Molecular dynamics simulations of displacement cascades in LiAlO₂ and LiAl₅O₈ ceramics

Molecular dynamics was employed to investigate the radiation damage due to collision cascades in LiAlO2 and LiAl5O8, the latter being a secondary phase formed in the former during irradiation. Atomic displacement cascades were simulated by initiating primary knock-on atoms (PKA) with energy values = 5, 10 and 15 keV and the damage was quantified by the number of Frenkel pairs formed for each species: Li, Al and O. The primary challenges of modeling an ionic system with and without a core-shell model for oxygen atoms were addressed and new findings on the radiation resistance of these ceramics are presented.
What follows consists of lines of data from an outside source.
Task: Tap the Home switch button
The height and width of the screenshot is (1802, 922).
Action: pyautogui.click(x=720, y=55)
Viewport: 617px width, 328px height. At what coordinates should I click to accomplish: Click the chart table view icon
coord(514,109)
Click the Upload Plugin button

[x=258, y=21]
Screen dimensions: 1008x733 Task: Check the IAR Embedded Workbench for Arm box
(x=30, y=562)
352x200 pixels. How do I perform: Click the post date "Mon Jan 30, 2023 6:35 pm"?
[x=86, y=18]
The working of a variable timestep function and the kinetics in the background of the simulations have been elaborated to highlight the novelty of the simulation approach. More importantly, the key results indicated that LiAlO2 experiences much more radiation damage than LiAl5O8, where the number of Li Frenkel pairs in LiAlO2 was 3-5 times higher than in LiAl5O8 while the number of Frenkel pairs for Al and O in LiAlO2 are similar to 2 times higher than in LiAl5O8. The primary reason is high displacement threshold energies (E-d) in LiAl5O8 for Li cations. The greater E-d for Li imparts higher resistance to damage during the collision cascade and thus inhibits amorphization in LiAl5O8. The presented results suggest that LiAl5O8 is likely to maintain structural integrity better than LiAlO2 in the irradiation conditions studied in this work.